Auch der Stadtökumenekreis Leipzig würdigte die erste Interreligiöse Jury, die gar die erste ihrer Art bei einem Festival in Deutschland ist, mit einem Empfang in der neuen Propsteikirche Leipzig während des Festivals. Hier dankte Leena Pasanen noch einmal INTERFILM und SIGNIS für ihre Bereitschaft, die Jury zu öffnen.

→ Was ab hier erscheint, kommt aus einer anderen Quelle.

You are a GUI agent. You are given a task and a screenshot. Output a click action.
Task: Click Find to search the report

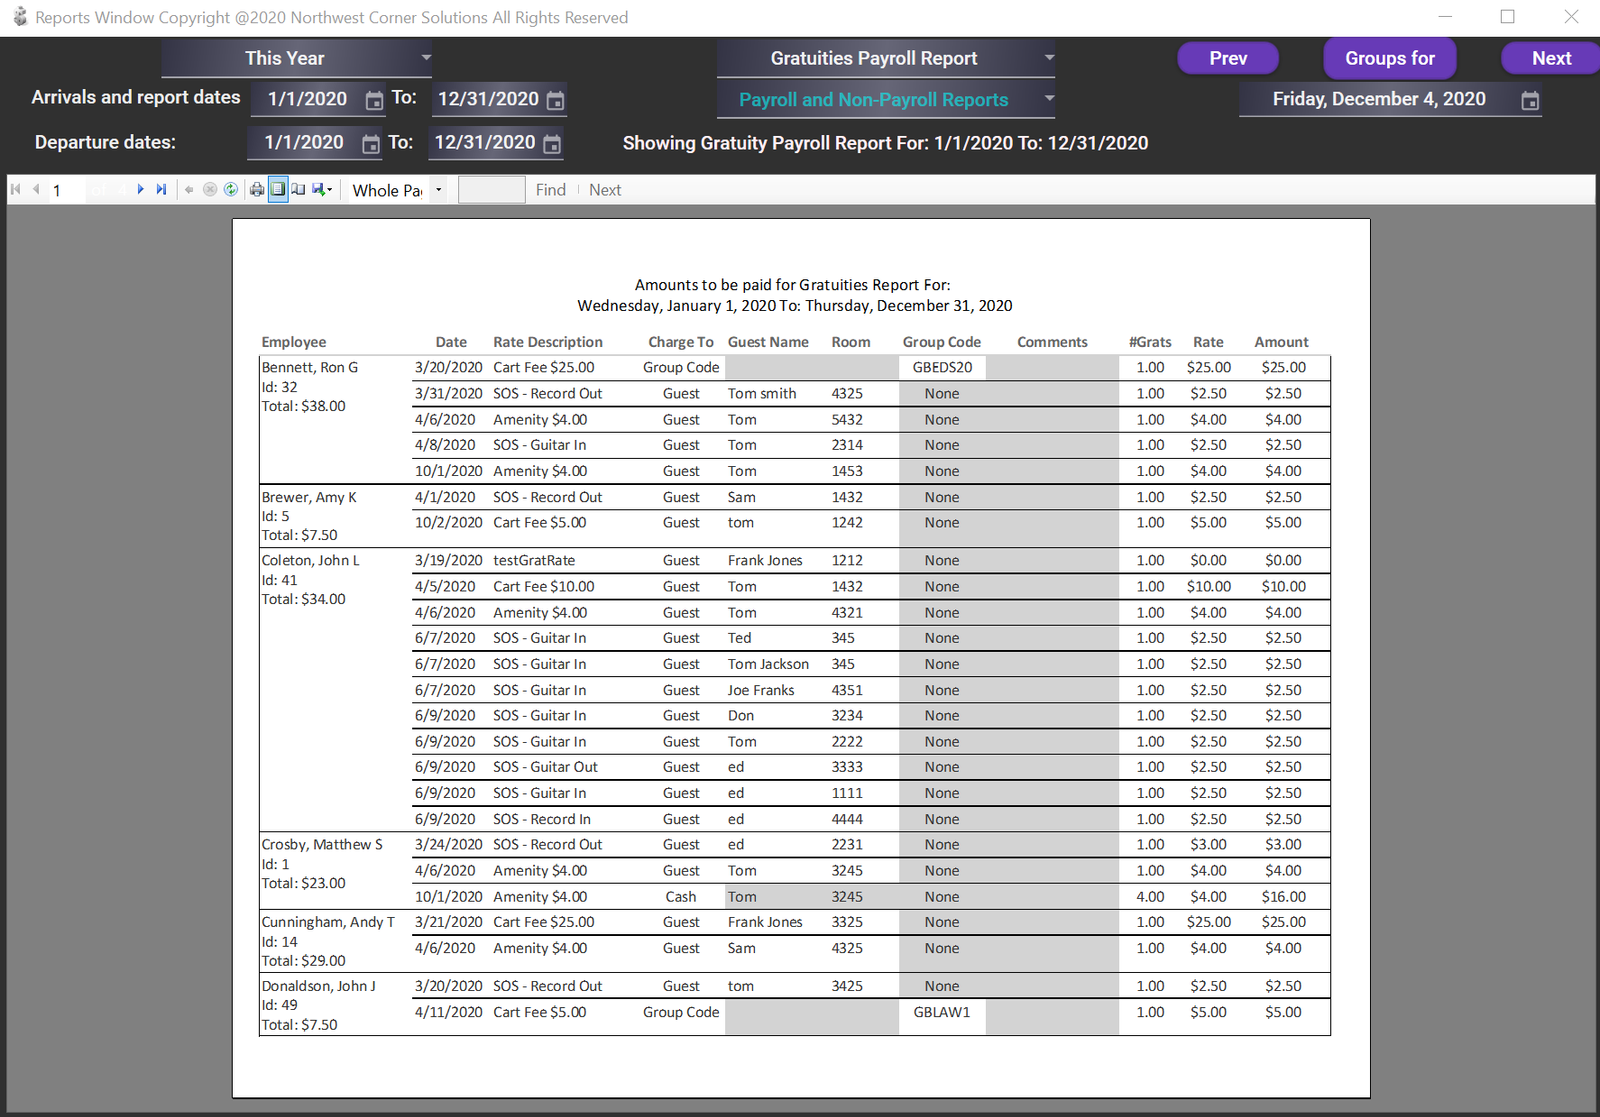[x=550, y=189]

Die Interreligiöse Jury sei ihr eine Herzensangelegenheit.
Das Festival selbst stand unter dem Motto „Ungehorsam“. Es sollte der Ungehorsam in all seinen Formen gefeiert werden: Von mutigen Künstlerinnen und Künstlern, die Regeln brechen, um bessere Filme zu machen, bis zu couragierten Zivilistinnen und Zivilisten, die Normen infrage stellen, um eine bessere Zukunft zu schaffen. Über 300 Filme liefen an verschiedenen Veranstaltungsorten während der Festivalwoche.

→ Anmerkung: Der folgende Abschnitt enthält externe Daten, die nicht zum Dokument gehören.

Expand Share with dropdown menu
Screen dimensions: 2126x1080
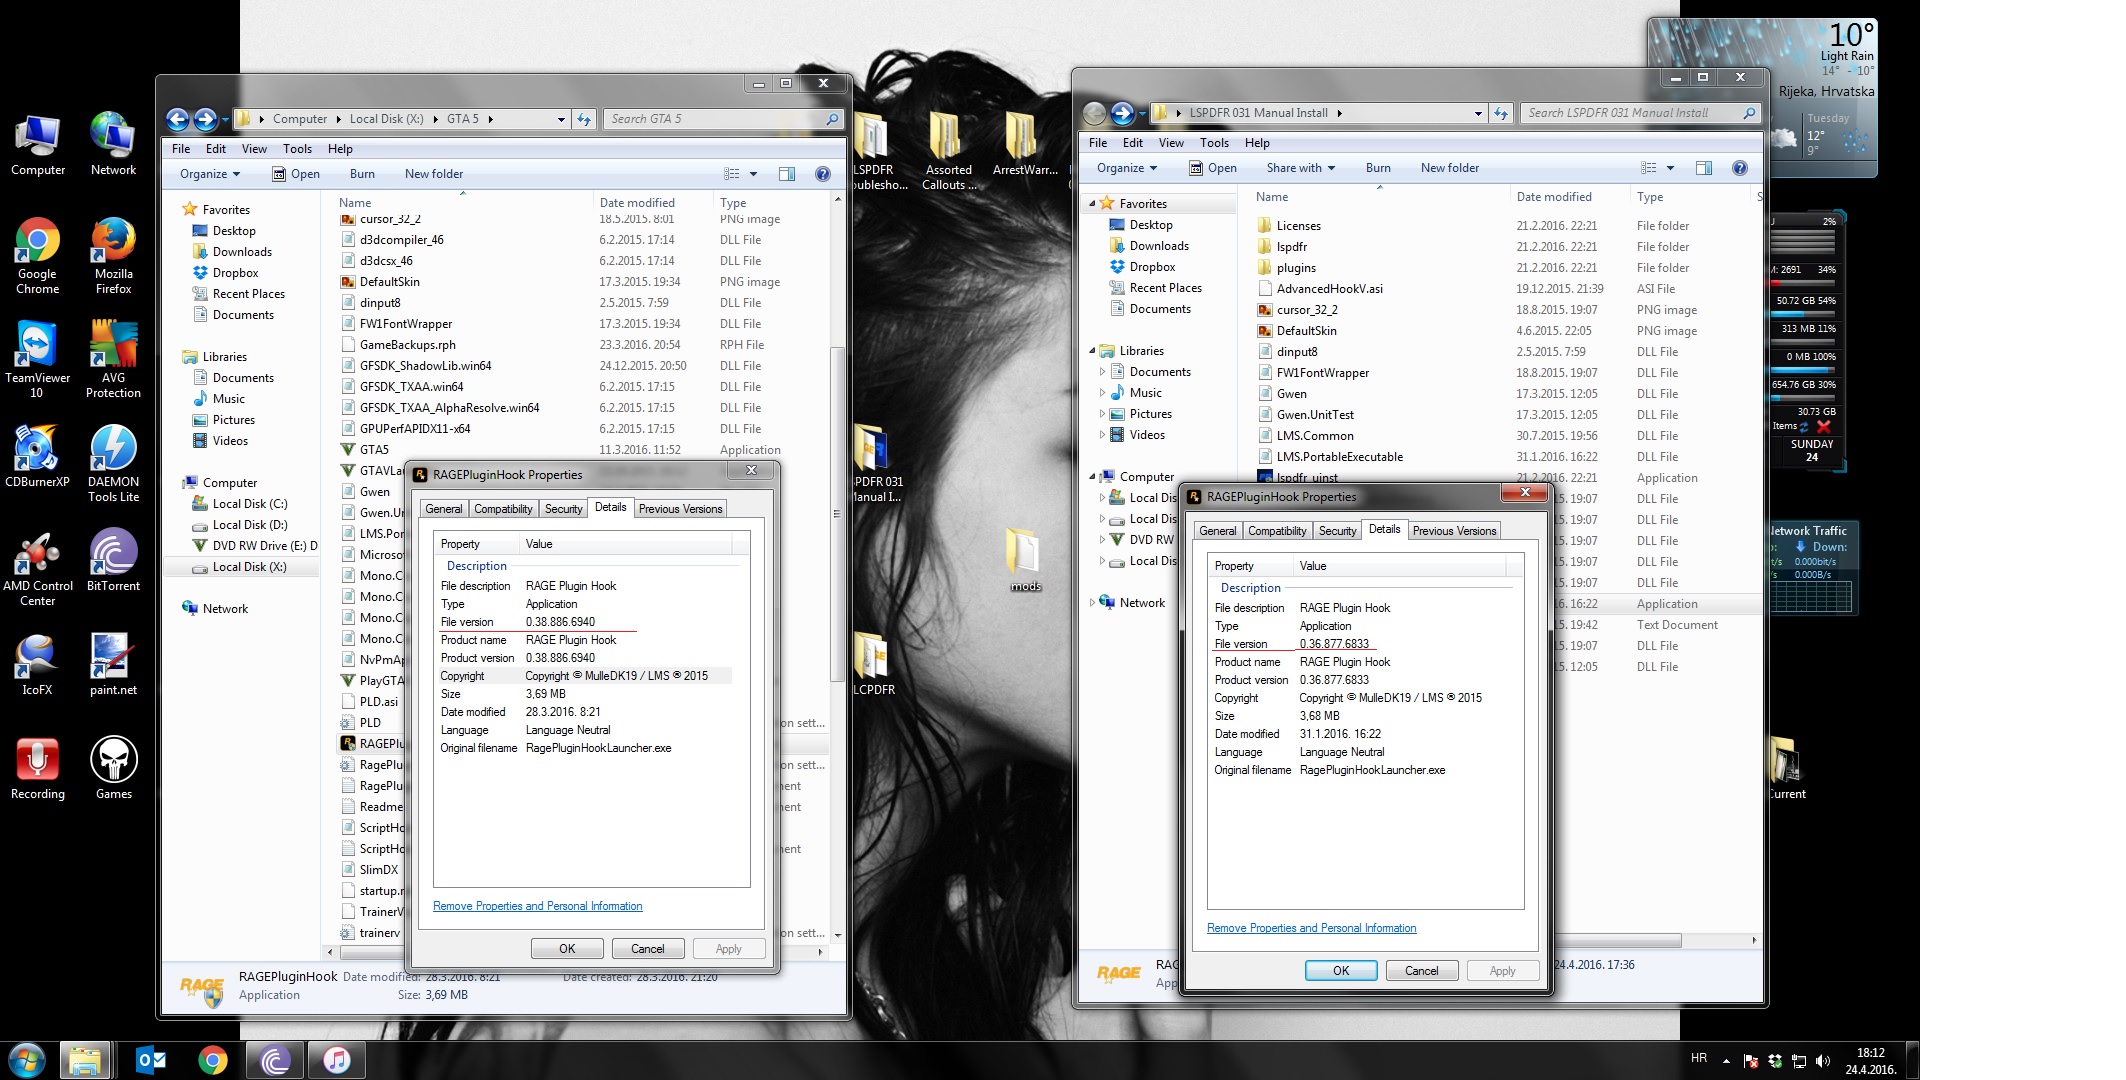(x=1300, y=168)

Zwölf Filme aus dem Internationalen Wettbewerb langer Dokumentar- und Animationsfilm standen für die Interreligiöse Jury zur Wahl. Keine leichte Aufgabe, denn der Wettbewerb zeichnete sich durchweg durch seine hohe Qualität aus. Ob Reflektion über den Zustand einer Gesellschaft, sympathisches Porträt autistischer Jugendlicher oder sehr persönliche Dokumentation der Eskalation des Syrienkrieges – die Themen waren vielfältig. Bemerkenswert auch der sensible wie zärtliche Film „A Young Girl in Her Nineties“ von Yann Coridian und Valeria Bruni Tedeschi über Alzheimer-Patientinnen und –Patienten in einem Pflegeheim. Mit Hilfe von Musik, Berührung, Bewegung und Zuwendung schafft Choreograf Thierry eine Form der Kommunikation auf Augenhöhe mit den Menschen, die ergreifend zu beobachten ist. Sitzt zu Beginn des Films eine zierliche, teilnahmslose Frau an einem Tisch, steht am Ende Blanche Moreau im Raum, die sich wieder an ihren Namen erinnert.

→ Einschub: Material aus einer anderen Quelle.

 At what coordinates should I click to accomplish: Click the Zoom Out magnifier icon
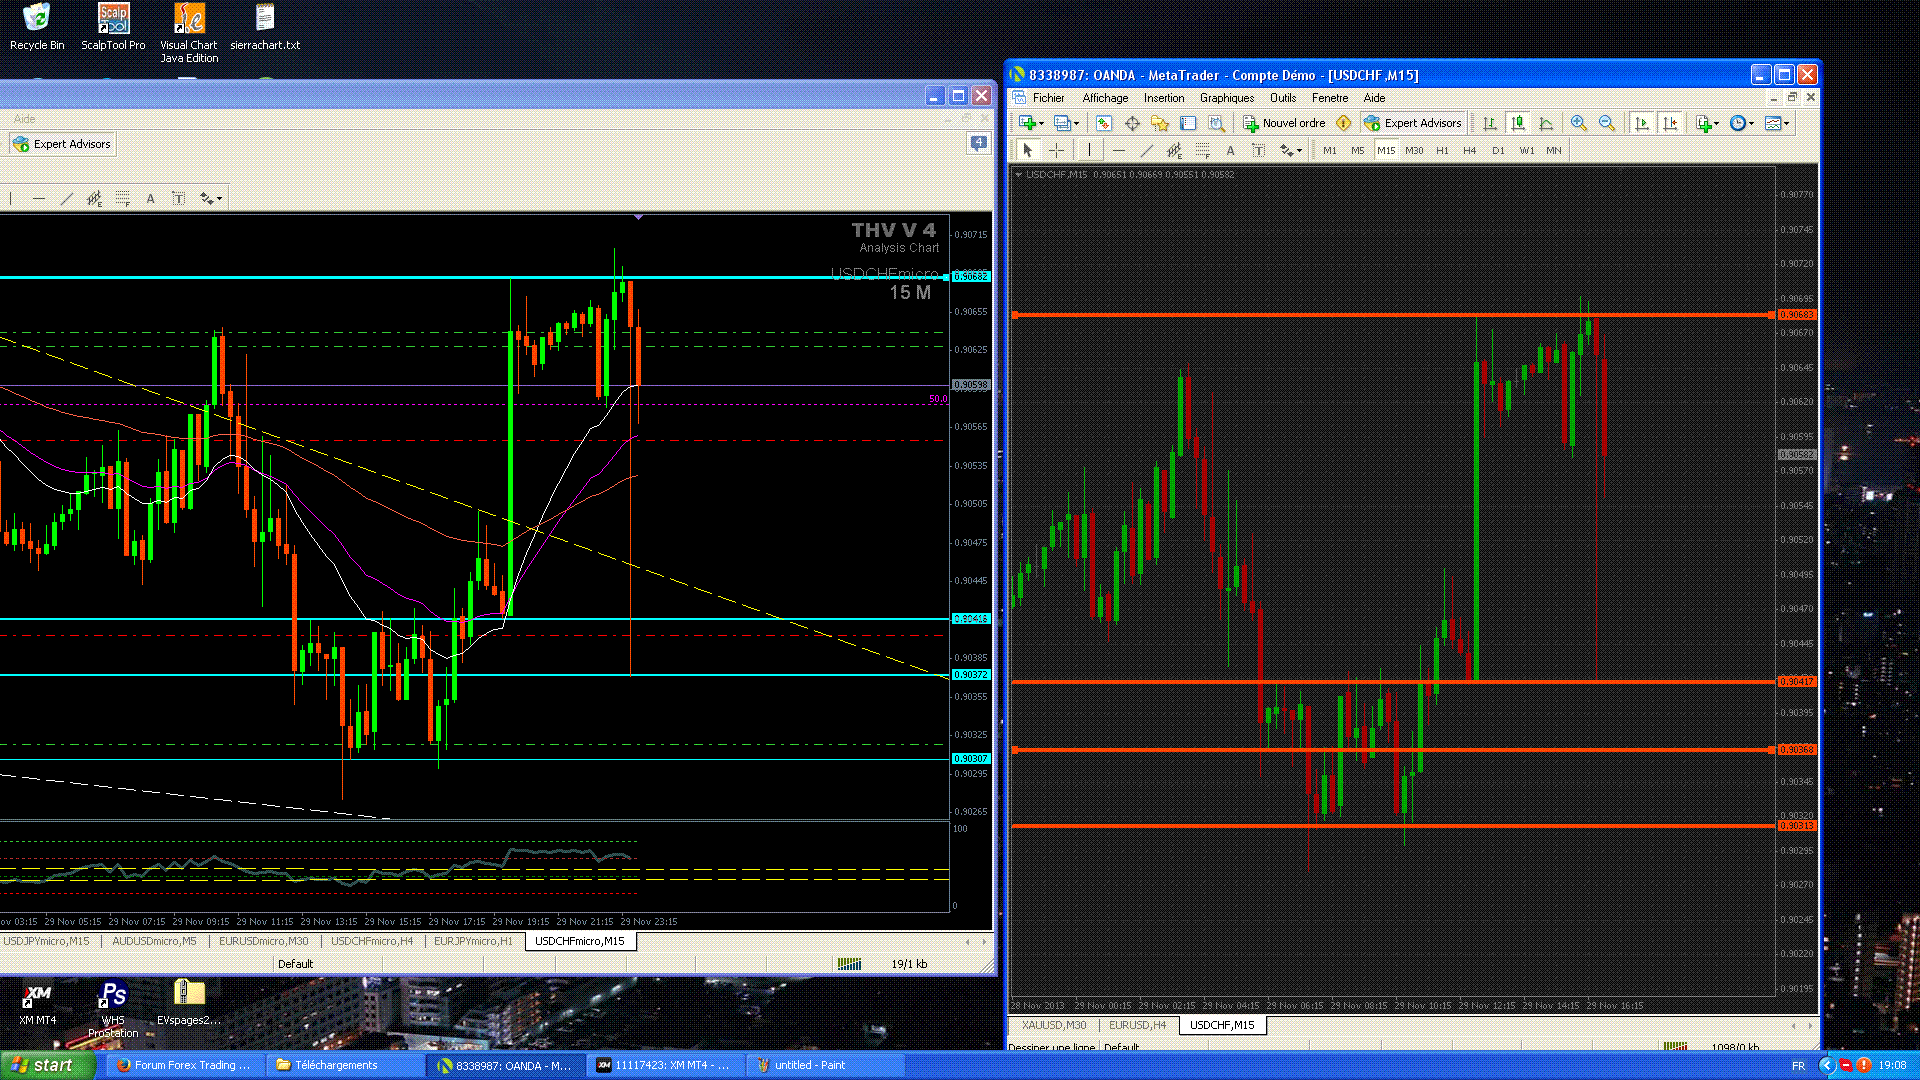(1606, 123)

Die Interreligiöse Jury zeichnete schließlich „Cahier Africain“ von Heidi Specogna aus. Der Film „erzählt von den grausamen Kämpfen zwischen verschiedenen religiösen und ethnischen Gruppen in der Zentral Afrikanischen Republik. Die Schweizer Filmemacherin stellt dabei das Schicksal von Arlette, einem jungen verwundeten christlichen Mädchen, und das Schicksal der Muslima Amzine, die Opfer einer Vergewaltigung geworden ist, mit ihrer danach geborenen Tochter in den Mittelpunkt. Trotz dieser hoffnungslosen Situation findet Amzine brüchige Sicherheit als Flüchtling im Tschad. Die Interreligiöse Jury gratuliert Heidi Specogna zu ihrem sensiblen Umgang mit ihren Protagonistinnen. Ihr ist ein poetischer Film gelungen, der uns mit diesen Frauen auch Hoffnung für die Zukunft gibt“, so die Begründung der Jury. Bei der Preisvergabe betonte Jurymitglied Annet Betsalel zusätzlich den Wunsch der Jury, das Engagement der Filmemacherin zu würdigen. Sich selbst Gefahren auszusetzen, um eine Geschichte zu erzählen, erfordere Mut. Sichtlich bewegt nahm Heidi Specogna den mit 2.500 Euro dotierten Preis entgegen. Sie freue sich, dass sie ihre Botschaft der Hoffnung mit ihrem Film vermitteln konnte. Auch die Silberne Taube für den besten Film zum Thema Demokratie und Menschenrechte ging an die Schweizer Filmemacherin.
Den Hauptpreis des Festivals, die goldene Taube, erhielt der Filmemacher Sergei Loznitsa für seinen Film „Austerlitz“. Die Jugendjury wählte den polnischen Film „Communion“ von Anna Zamecka für den Young Eyes Film Award aus. Die FIPRESCI-Jury vergab ihre Auszeichnung an „A Young Girl in Her Nineties“ von Yann Coridian und Valeria Bruni Tedeschi.